Sehr geehrter Herr Suchy,

die Einführung des Mindestlohns für Briefträger ist deshalb ein Missbrauch des Entsendegesetzes, weil nicht Ausländer vor Ausbeutung zu Hungerlöhnen geschützt, sondern Deutsche gegen Deutsche ausgespielt werden. Die Mitarbeiter der Deutschen Post AG profitieren in keiner Weise von der Einführung eines Mindestlohns, die Arbeitsplätze ihrer Kollegen in den neuen Konkurrenzunternehmen der Post werden dagegen ganz erheblich gefährdet. Das Attentat auf den Wettbewerb richtet sich unmittelbar gegen deutsche Arbeitnehmer. Das Management der Post AG sucht sein Heil in der Flucht in staatlich festgesetzte Löhne, um dem Wettbewerb zu entgehen.

Die Führung der Post AG hat in den Jahrzehnten des Wohlergehens im Monopolbetrieb ihre Hausaufgaben nicht gemacht und versäumt, das Unternehmen angemessen fit zu machen für den lange genug bekannten Termin der Zulassung des Wettbewerbs.
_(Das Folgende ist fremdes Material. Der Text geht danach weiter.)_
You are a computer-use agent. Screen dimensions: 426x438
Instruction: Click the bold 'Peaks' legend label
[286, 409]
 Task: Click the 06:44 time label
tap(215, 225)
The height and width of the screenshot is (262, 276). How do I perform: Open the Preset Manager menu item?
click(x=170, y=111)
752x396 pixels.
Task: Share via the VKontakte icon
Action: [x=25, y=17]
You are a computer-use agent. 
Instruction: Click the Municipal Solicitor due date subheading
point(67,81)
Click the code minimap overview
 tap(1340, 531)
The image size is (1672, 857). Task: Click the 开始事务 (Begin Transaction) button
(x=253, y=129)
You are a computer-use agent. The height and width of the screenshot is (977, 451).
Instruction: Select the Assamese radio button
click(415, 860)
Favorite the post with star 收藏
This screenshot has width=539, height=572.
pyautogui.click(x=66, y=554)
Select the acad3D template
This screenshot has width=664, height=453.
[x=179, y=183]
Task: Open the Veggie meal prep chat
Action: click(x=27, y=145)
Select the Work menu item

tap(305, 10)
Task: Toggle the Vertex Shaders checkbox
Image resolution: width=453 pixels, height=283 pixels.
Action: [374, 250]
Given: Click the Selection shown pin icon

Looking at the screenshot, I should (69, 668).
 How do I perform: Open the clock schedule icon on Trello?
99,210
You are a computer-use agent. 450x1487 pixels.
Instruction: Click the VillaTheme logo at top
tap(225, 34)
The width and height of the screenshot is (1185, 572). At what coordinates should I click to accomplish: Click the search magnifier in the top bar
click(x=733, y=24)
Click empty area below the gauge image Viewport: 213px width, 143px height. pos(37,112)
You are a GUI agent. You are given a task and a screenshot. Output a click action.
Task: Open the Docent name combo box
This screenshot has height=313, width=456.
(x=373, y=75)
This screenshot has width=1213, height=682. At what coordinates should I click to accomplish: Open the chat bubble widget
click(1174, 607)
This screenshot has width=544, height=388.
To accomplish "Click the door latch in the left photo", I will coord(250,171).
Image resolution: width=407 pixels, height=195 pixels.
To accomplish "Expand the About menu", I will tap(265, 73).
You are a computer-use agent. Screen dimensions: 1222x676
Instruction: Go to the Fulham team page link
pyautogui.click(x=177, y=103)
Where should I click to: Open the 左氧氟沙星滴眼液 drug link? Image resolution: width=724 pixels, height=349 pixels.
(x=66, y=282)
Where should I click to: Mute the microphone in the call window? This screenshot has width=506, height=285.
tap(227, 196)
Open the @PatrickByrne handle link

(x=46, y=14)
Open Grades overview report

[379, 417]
Wir werden staatlich festgesetzte Mindestlöhne noch nachhaltig bereuen! Die Zeche zahlen die Verbraucher durch unnötig hohe Preise und die wenig qualifizierten Arbeitnehmer, da durch die Mindestlöhne im unteren Lohnbereich Kosten entstehen, die zwangsläufig zum Arbeitsplatzabbau führen und keine neue Beschäftigung schaffen.

Die schrittweise Aushöhlung des Erfolgsmodells der deutschen Tarifautonomie wird sich nachhaltig zum Nachteil für den Arbeitsmarkt entwickeln. Nicht ohne Grund haben sich die Väter des Grundgesetzes für die Tarifautonomie und gegen staatlich festgesetzte Löhne ausgesprochen.

Eine Ausdehnung des Entsendegesetzes auf weitere Branchen, insbesondere auf die Zeitarbeitsbranche, würde massive Auswirkungen auf die Schaffung neuer Beschäftigungsverhältnisse haben. In dieser Branche sind allein in den letzten zwölf Monaten 200.000 neue Jobs entstanden. Das sind 30 Prozent des gesamten Beschäftigungsanstiegs in Deutschland. Zeitarbeit stellt eine wichtige Brücke aus der Arbeitslosigkeit dar. So hat zum Beispiel Daimler 2003 die Zeitarbeitsgesellschaft „Neue Arbeit GmbH“ gegründet. Seitdem wurden 1000 Menschen zunächst befristet und dann dauerhaft eingestellt. Und das zu einem Stundenlohn von 15,71 Euro. Von Hungerlöhnen kann also gar keine Rede sein! Auch Zeitarbeitnehmer haben ihre Rechte: Sie sind Angestellte der Zeitarbeitsfirma, und zwar auch dann, wenn sie gerade nicht eingesetzt werden. Auch für die Zeitarbeitsbranche gilt ein Manteltarifvertrag. Die Brücke aus der Arbeitslosigkeit würde zerstört, wenn ein Mindestlohn auf dem Niveau des Post-Mindestlohns von 9,80 Euro eingeführt werden würde und der wichtige Vorteil, dass mindestens ein Drittel der Zeitarbeitnehmer fest übernommen wird, zerstört.